Requiring ModuleScripts in scripts under different actors

So I have a basic modulescript, with a print function inside that prints to the output when the modulescript is required. According to the Roblox Documentation, modulescripts only run once, and when called on subsequent times, it just returns the value it already ha returned the first time, resulting in only one of these.

However,

When I require the same module multiple times under different Actor instances, the modulescript will run again, returning another copy of the original one.

Is this intended behavior? If so, how can I make it so I can still have a localscript run under an actor and return the same object when requiring a modulescript?

Example

-- Simple ModuleScript

print ("Requiring the ModuleScript")

local ModuleScript = {}

return ModuleScript

2 Local scripts have code requiring the module

-- Localscript
local Module = require(ModuleScript)

The expected output

Requiring the ModuleScript

The output I get

Requiring the ModuleScript
Requiring the ModuleScript

This is what I mean when it is running more than once, and returning different objects.

How can I get around this, if this is not a bug?

2 Likes

This is intended behaviour.

From the Parallel Lua Beta announcement:

It’s important to mention that scripts that are part of the same Actor always execute sequentially with respect to each other. For example an NPC is probably a good candidate to become an Actor. Any parallel-enabled behavior scripts underneath a single NPC Actor will run serially on a single thread, but if you have multiple NPC Actors, each of them will run in parallel on its own thread.

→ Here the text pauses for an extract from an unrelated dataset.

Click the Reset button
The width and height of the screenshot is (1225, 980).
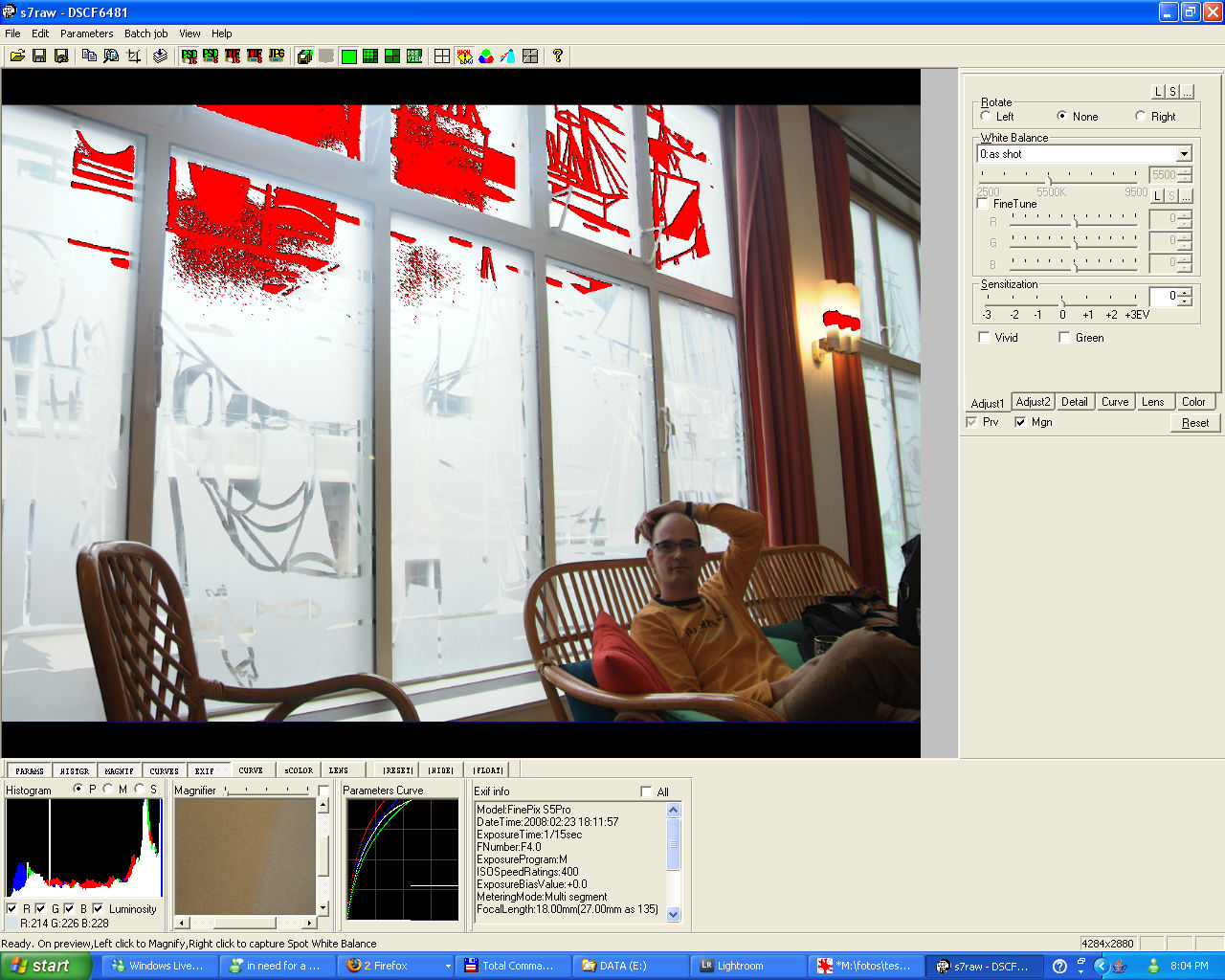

I have two plausible solutions for you, but there might be more:
1- Put every script that you need to require a specific module, under a single Actor. For example, suppose you have ScriptA and ScriptB that you need to share a single module. Put both ScriptA or ScriptB under the same Actor.
2- Use instances that have read-safe properties to manage states instead of modules (check on the docs for properties that are read-parallel and safe). Obviously instances are pretty resource-intensive when compared to a single empty table, but if you use string or number values for example, to manage a state for a module, you can control behaviour and sort of have different behaviours according to what the state is. Only downside is that read-parallel properties cannot be written to.

1 Like

Here’s a more specific scenario:

I have a tool with an actor inside of it containing a localscript that requires a custom Camera Module modifying my camera.

I also have a localscript in starterplayerscripts requiring the Camera Module, but running on the main thread.

How would I make it so that when I require the Camera Module, each localscript references the same returned object?

I can’t use your first solution since I want the localscript under the tool to run on a different thread
I can’t use yout second solution since the instance I am using is the Camera, and I need to write to them.

I don’t think you can, not with normal tables at least. Typically camera controllers aren’t very computationally expensive though, are you sure you need parallel for it? If you need multiple asynchronous functions to run at the same time, maybe you could look into coroutines but do note that they aren’t real threads, they just act as two threads though by breaking what needs to be run, into smaller subroutines. It’s rarely if ever noticeable by humans though.

No, I need the actor for a renderstepped event connection for raycasting, so yea.

I still don’t think you need to use parallel for it. Raycasting is generally pretty inexpensive, even if you’re doing multiple per frame.